RAAT and clock ownership

A RAAT streamer never adds an source of clocking discrepancy.

Instead of thinking of the streamer as an extension of the device, think of RAAT as an extension of Roon that gives Roon a presence on the streamer.

The reason for this: Stacking multiple layers that pull data from each other does not create new clock sources so long as the data flow is controlled by the last layer in the stack.

RAAT does insert an extra layer (or 5, see below) of “pulling”, but there are many other layers of “pulling” that are also just left out of the discussion. That’s because adding layers of “pull” to a system is fundamentally benign. Extra clock sources arise when someone in the middle of that data flow decides to start pushing data at their own speed.

In RAAT’s architecture, there is no pushing, ever, going on in RAAT or Roon during single-zone playback.

(During multi-zone playback, one of the zones “pulls”, and Roon “pushes” to the remaining zones using to the clock recovered from the first zone to control the rate.
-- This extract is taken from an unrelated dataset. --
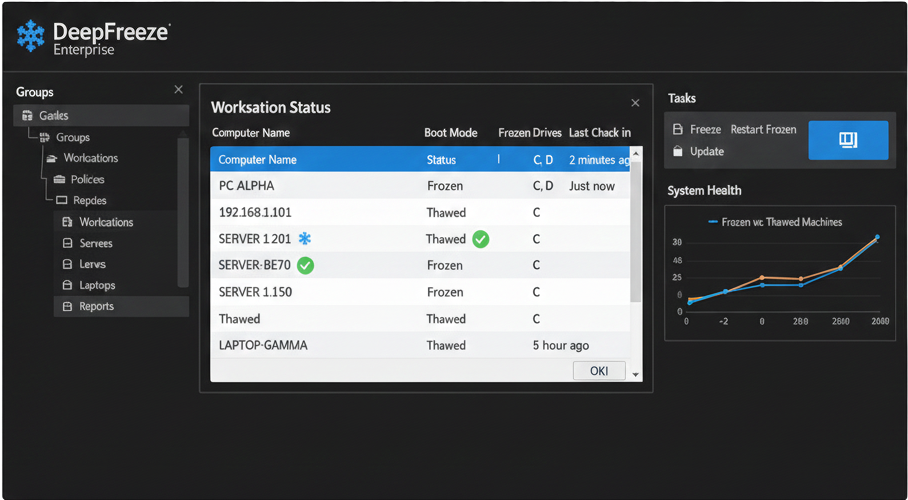Select Restart Frozen in the Tasks panel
This is unavoidable, since there is no way to force multiple independent clock sources to agree, so in that case we need to use drift compensation techniques like those I described above.)

Just to give you an idea of just how many layers actually exist (100% chance this is incomplete and reductive):

  • Dac clock
  • USB interface on the device
  • USB driver subsystem on the streamer
  • Audio driver subsystem on the streamer
  • RAAT application on the streamer
  • Internal buffer within RAAT
  • Network subsystem within the streamer
  • Ethernet cable
  • Network subsystem within the player device
  • Roon application within the player device
  • Internal RAM-buffer within Roon application
  • Network subsystem on player device
  • Network router in your house
  • N more routers on the internet
  • TIDAL’s load balancer for distributing content
  • Network subsystem on TIDAL’s content server
  • Application on TIDAL’s content server
  • Disk subsystem on TIDAL’s content server
  • SATA interface hardware on TIDAL’s content server.
  • SATA interface on an individual hard drive
  • Cache/Buffering system within the hard drive
  • I/O scheduler within the hard driver
  • Magnetic read head within the hard drive

If we aren’t worried about the fact that data is being pulled through all of those layers, we shouldn’t be worried about the fact that it’s being pulled through RAAT, either.